Brasileiros – Você ensina os alunos a lidarem com as quedas?
I.I. –
Quando eu trabalhava com o Tabori, fiz uma ópera do Schoenberg na Alemanha. Era Moisés e Aaron, com 60 pessoas no coro. O Tabori, que era um gênio do teatro, me disse: “Ivo, todos dias você improvisa algo novo”, o coro ficou ‘pê’ da vida”, e fez greve. Eu disse: “George, parou tudo, eles querem que você explique o conceito do espetáculo”. Ele disse: “O conceito do espetáculo é falir. Você tem de procurar falir uma primeira vez, uma segunda, terceira e quarta vezes, porque se você sente que não faliu, não tem arte, não tem criatividade”. Eles ficaram de boca aberta. Mas era inquestionável. A partir deste problema não havia mais problema, inventava-se, criava-se, recriava-se. Ao final, o espetáculo ganhou o prêmio de melhor ópera do ano porque tinha uma energia vital.

Brasileiros – Você encanta as plateias, mas quanto o público te encanta?
I.I. –
O jogo de sedução é recíproco. Por isso, o título do meu espetáculo deste ano é Capturar Emoções, no qual o público é o protagonista. Por que existe teatro? Por que a sociedade inventou o teatro? Você chega, compra o bilhete, vive uma comunhão de pessoas, uma expectativa, as luzes se apagam, inicia-se uma atividade no palco, as pessoas prendem a respiração, as pupilas dilatam-se e começa a sonhar. Vive-se a capacidade e a necessidade humanas de um momento de sonho. Você abre a sua existência, porque o homem sem sonhar não existe.

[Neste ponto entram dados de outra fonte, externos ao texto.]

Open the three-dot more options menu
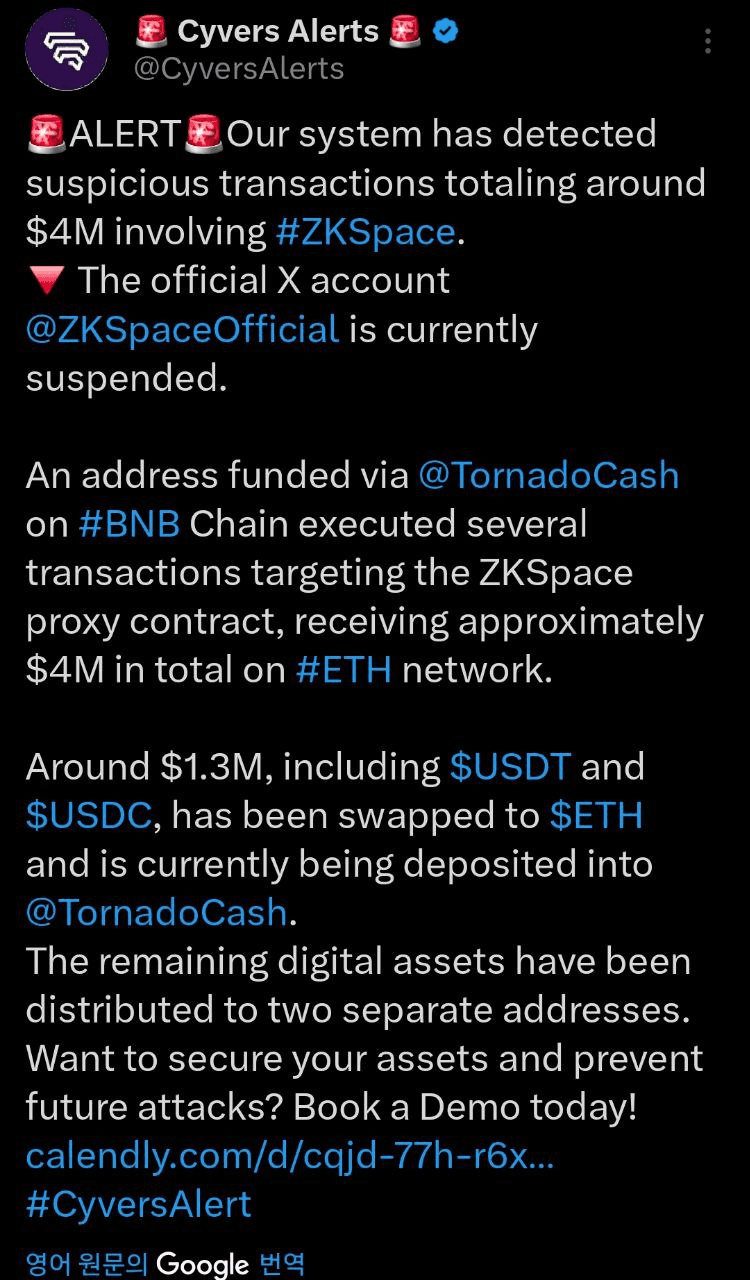 click(x=708, y=41)
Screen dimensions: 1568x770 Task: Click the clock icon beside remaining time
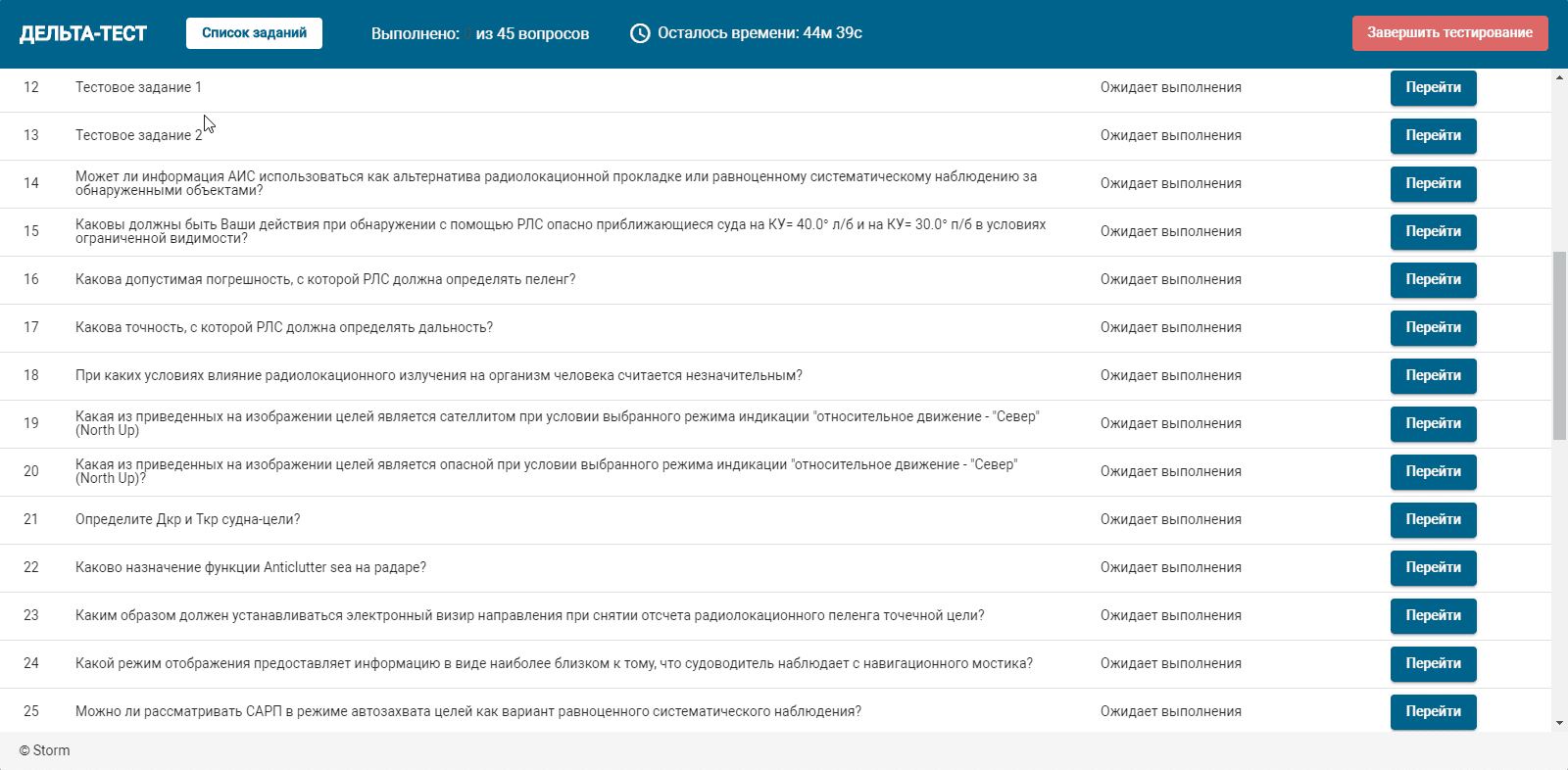coord(640,33)
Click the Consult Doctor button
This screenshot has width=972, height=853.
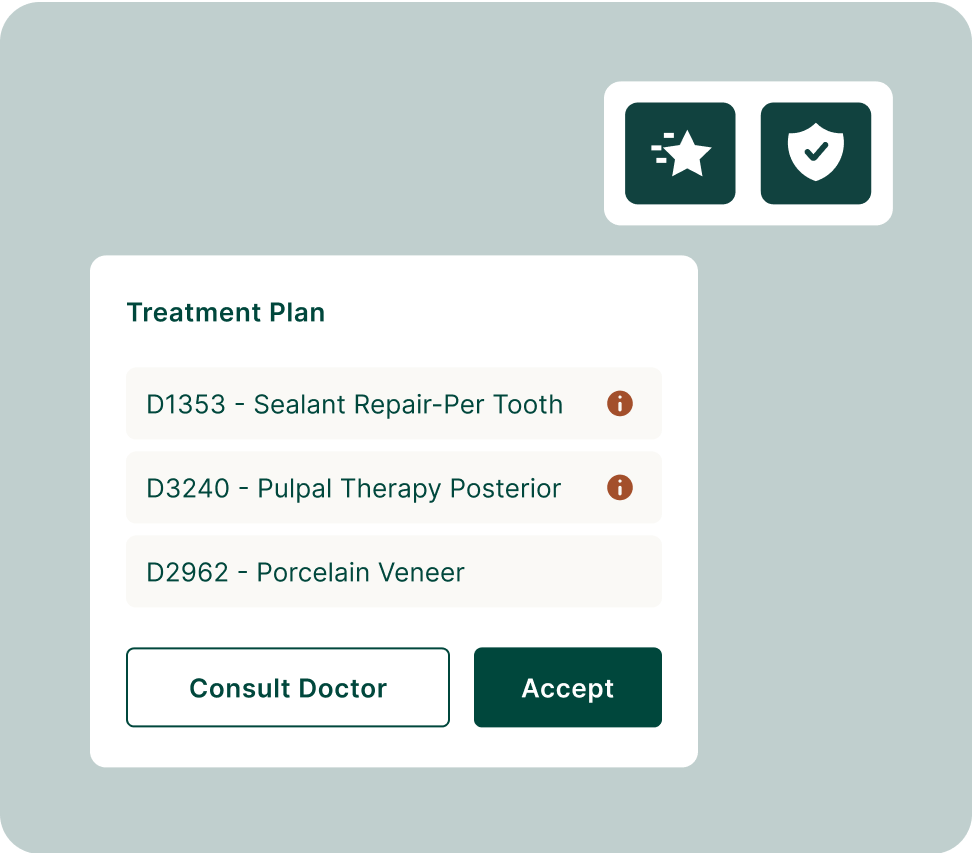[x=288, y=687]
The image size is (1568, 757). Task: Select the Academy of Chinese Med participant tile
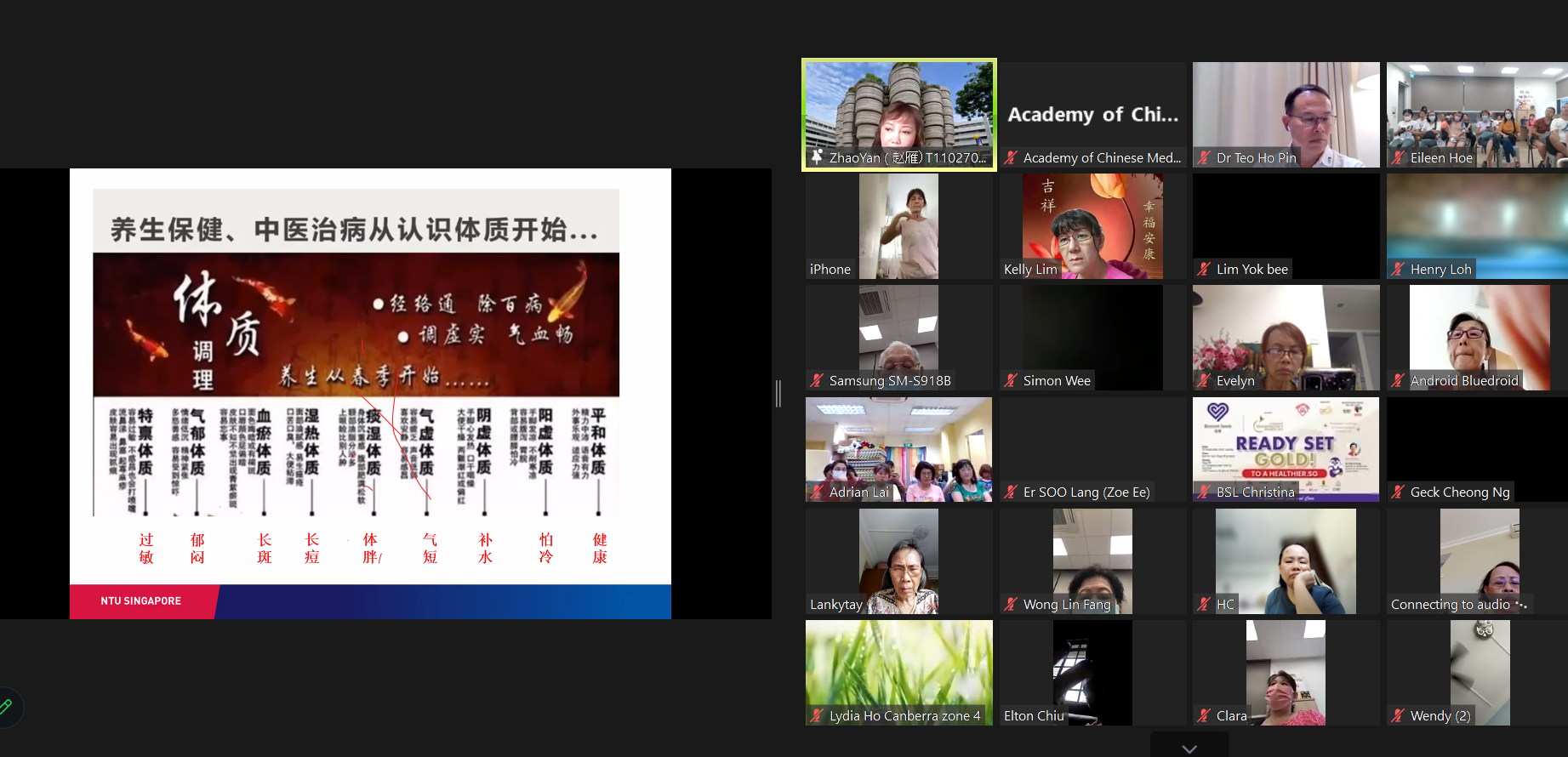(x=1092, y=115)
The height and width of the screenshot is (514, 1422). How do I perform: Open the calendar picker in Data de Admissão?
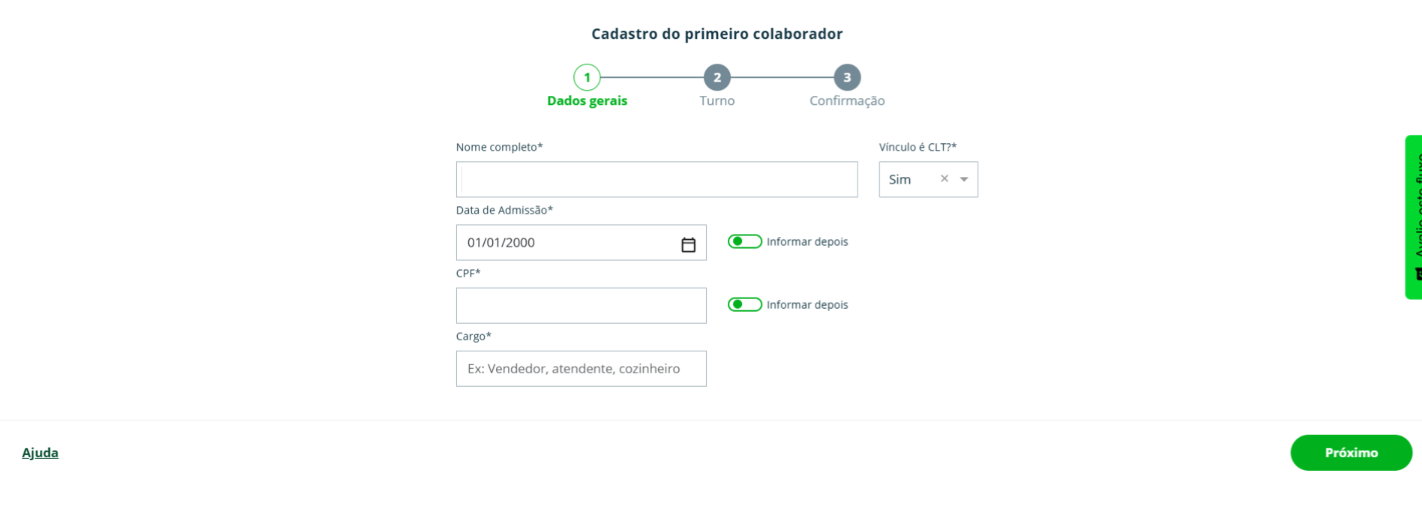[x=688, y=244]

Brasileiros – Quantos idiomas você fala?
I.I. –
Seis línguas. O espanhol, aprendi em Nova York. Também falo inglês, francês, alemão e italiano. Entre estes, o idioma alemão é o mais complicado, mas tem uma poesia… Aprendi nos quatro anos como diretor estrangeiro, negro e brasileiro do Setor Dança do Teatro Nacional Alemão Weimar. Quem diria? Sair dos subdistritos de Vila Prudente, em São Paulo, para chegar ao Teatro Nacional Alemão.

Brasileiros – Você sente o racismo na pele?
I.I. –
Ah, tem sempre, a questão racial continua… Essas pessoas devem se perguntar: “O que este Barack Obama está fazendo na Casa Branca, a White House?” (pronuncia o nome enchendo a boca).

Brasileiros – Deveria chamar-se Black House?
I.I. –
Isso! Tem de mudar para Black House (risos).